先生は、1997年2月12日駐北京(中国)大韓民国大使館に「亡命」する意向を伝えました。先生が当時「帰順」という用語を拒否し、「亡命」という用語に固執したのは、大韓民国に対して政府を僭称した不法武装・戦犯集団である「朝鮮人民共和国の公民」であることを認めてほしいという要求だったことと理解しました。
先生は、金日成が構築した「一人絶対殺人暴圧や飢餓恐怖の支配」体制というHard Wareに、主体思想というSoft Wareを注入し、人類史上類例がない最悪の「世襲首領独裁体制」を完成させた張本人として、金日成の寵愛はもちろん、あらゆる特典と栄華を享受してきたの方です。
600万の戦災民を出した戦犯集団の首魁の、金日成独裁体制の確立と、300万の餓死者を出した金正日体制が今だ存続・維持しているのは、先生が体系化させ発展させた「主体思想理論」の延長線上にある「首領論」と「後継者論」に基づいているという点もまた誰も否認できないはずです。
先生は、「首領は絶対的存在だから、金日成の命令と指示、そして要求を無条件貫徹せずには『死ぬ自由』もない」とする、人類史上類例がない独善的支配理論を創始されると同時に、後継者論まで作り、金正日の暴圧独裁権力の世襲を正当化してあげた1等功臣でもありました。
黄長燁先生は、労働党の思想担当秘書、宣伝扇動部長と「社会科学部長」を歴任し、特に、「社会科学部」で金日成の主体思想を体系化し、特有の「首領論」を創った張本人であると存じています。そのような先生を、大韓民国は何の躊躇いもなく自由市民の資格で受け入れてからいつのまにか11年が経ちました。
行方が分からなくなった黄長燁LIST
1997年2月12日の午後、北京発で黄長燁亡命説が伝えられるや、最も驚いたことは金泳三でも金鍾泌でもない金大中でした。先生が第三国を経て韓国へ入国日時が「97年4月20日」に決るや当時の国民会議総裁の金大中が、金泳三に「経済領袖会談」を懇請しました。
金大中が金泳三に縋らざるを得なかったのは、言うまでもなく、「労働党の思想担当秘書」まで歴任した先生が提供する、大韓民国内の金日成親子への追従・内通反逆者の名簿、すなわち無差別に暴露される場合、誰も生き残れないものとみられた「黄長燁LIST」のためだったはずです。
1997年4月1日、青瓦台では金泳三、李会昌、金大中、金鍾泌が参加した、いわゆる「与野領袖会談」が開かれ、この会談の末に金泳三と金大中の間の、約30分間の単独面談で、何の対話が交わされ何の取り引きがあったのかは金泳三・金大中の両当事者のみが知っているでしょう。
その日の「経済領袖会談」の以後、黄長燁LISTの話が増発してしまったことは知るべき人は皆知る秘密です。黄長燁LISTを根拠に在独スパイだった宋斗律(ソン・ドゥユル)が労働党政治局候補委員のキム・チョルス(仮名)という事実が明らかになったという断片的なうわさの他に、これ以上これと言った話はありませんでした。
ここで黄長燁先生に申し上げます。
今や黄長燁先生が持っていらした「LIST」の一番上に載っていた者の名前が誰だったのか明かすべきです。その名前がどんな経路で先生のLISTに上がることになったのかその自分の意志罪状が何であったかを知らせる義務があります。それが金正日以後に対する見解を表明することよりさらに重要です。

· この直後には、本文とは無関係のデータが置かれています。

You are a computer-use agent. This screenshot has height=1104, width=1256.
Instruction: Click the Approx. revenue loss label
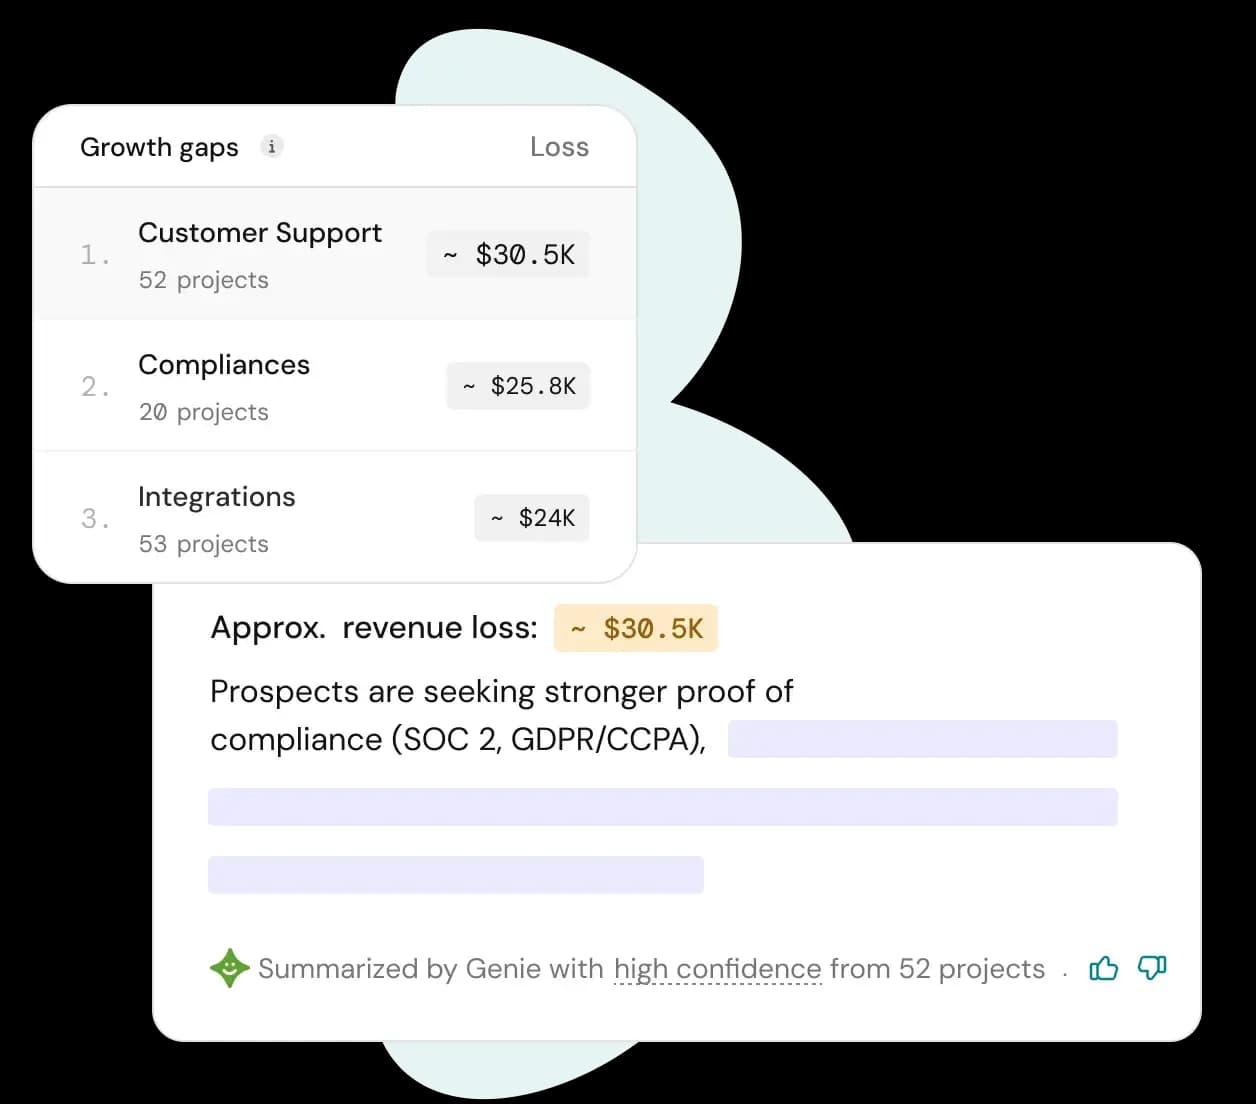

もしかしたら、黄長燁氏はListを直ちに明かせない立場であるかも知れません。黄長燁氏亡命当時大統領だった金泳三とその当時の安全企画部長だった権寧海と何人かの関係者たちが適当になくしてしまったのか、盧武鉉が国家機密を盗み出したように金泳三が隠して置いたかもしれないという気もします。

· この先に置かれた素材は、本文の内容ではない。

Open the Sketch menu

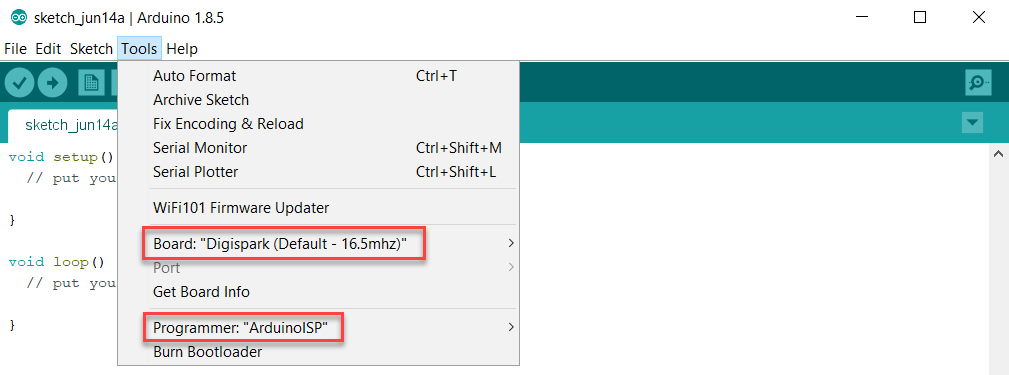(91, 49)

しかし、先生の記憶の中には、くっきり刻印されているはずです。先生は、大韓民国に最小5万人の親北勢力がおり、そのうち相当数は「スパイ活動」もしただろうと話したことがあるものと知っています。最近の「ロウソク暴動」で一時的でありながら無政府状態になったのも直接目撃してどんな思いをしましたか?
このような混乱の背後には、労働党の指令を受ける大物スパイがいるということぐらいは幼い子供も分かる程の常識です。北での先生の位置から見ると、小僧の主体思想派の端っくれは知る術がなかったでしょうが、大韓民国の政官界や権力核心に食い込んだ「大物」の名前は分かっていたはずです。

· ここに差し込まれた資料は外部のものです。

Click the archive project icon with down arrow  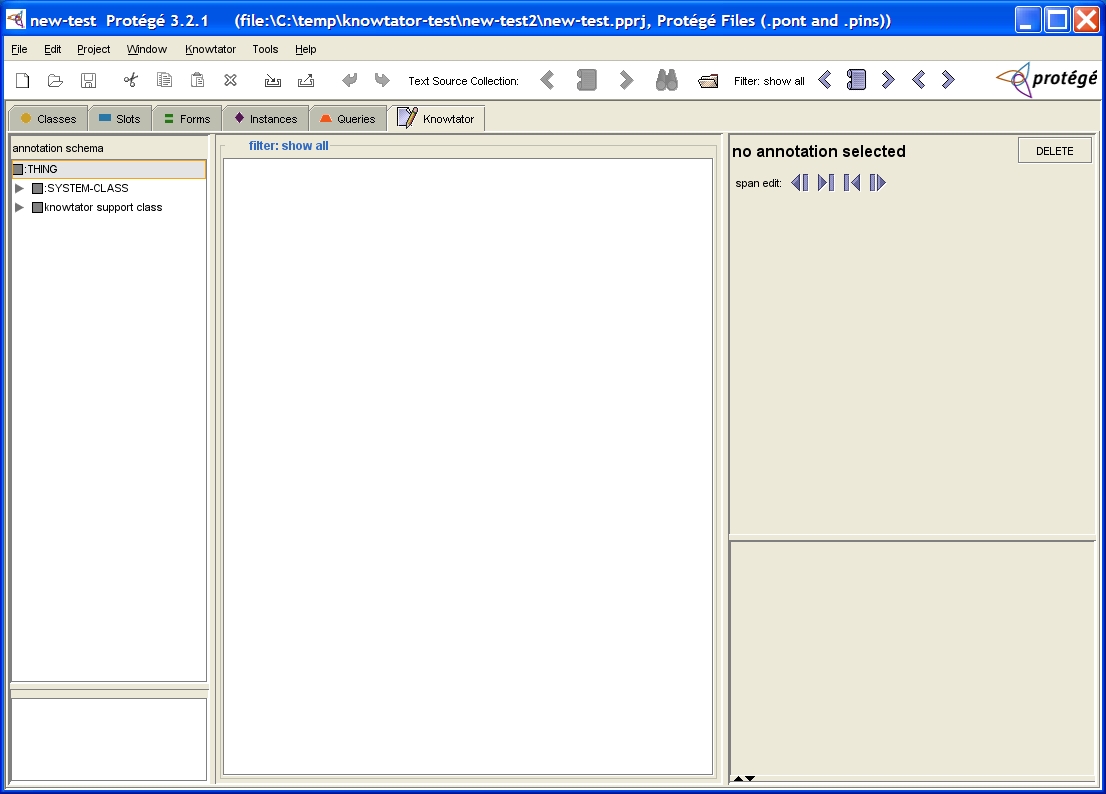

いまや、先生の口から彼らが誰だったのか語っても良い時になりました。その者が大韓民国の政官界や経済界、軍部や法曹界、学界や宗教界、社会文化界のどこにあろうが関係ありません。彼らがたとえ天を突く権勢家であっても、迷ったり庇わず名前の三文字だけ知らせることで充分です。
大韓民国は、先生が北から亡命当時考えたのように、何人かのスパイ奴のために滅びる虚弱な国はありません。しかし、何人かのスパイの奴らによっ、暴力示威が頻発し、社会的混乱が絶えず、学院が汚染され、勤労事業場が止まって経済が停滞に陥り、混乱が加重されるように放置するわけにはいきません。
このようなことはないだろうと思います。
わが歴史を顧みると、高句麗の長寿王(AD413~491)の時、僧侶の道琳をスパイとして百済に送って蓋鹵王(AD455~475)を囲碁で惑わし、大規模の普請を起こして国庫を枯渇させ、百済王を死に追い込んだことと、紀元前13Cギリシャが木馬でトロイアを滅亡させたことがあることを分かります。
まさか、黄長燁先生が百済の蓋鹵王を騙した高句麗の僧侶道琳とか、トロイアを侵攻したギリシャの木馬のような方だとは思いません。すでに11年も過ぎたことですが、黄長燁Listをこれ以上隠す必要も隠す理由もないという事実を繰り返し想起させてあげるためのことです。
金泳三は告白し、金大中は自首せよ!
金泳三は、1997年4月1日、青瓦台で「経済領袖会談」というものを開いた時、金大中との30分間の単独面談でやりとりした内容が何だったのかを、金大中とどんな取り引きがあったのかを、金大中の正体が果たして何だったのか、金大中が大韓民国に反逆した罪がどのようなことだったのかを、国民の前に告白しなければならない。
金大中は、黄長燁リストが遅れながらも公開されることを待つのではなく、1997年2月12日の黄長燁の亡命のニュースに並みはずれて戦々恐々としたのはなぜだったのか、急に「経済領袖会談」をしつこくねだった理由は何だったか? その4月1日、金泳三と30分間の単独面談の時の取り引きの内容は何だったのか自首せよ!
黄長燁先生は今や金大中・盧武鉉政権の10年間体験した侮辱と圧迫を一つ残らず暴露しなければならない。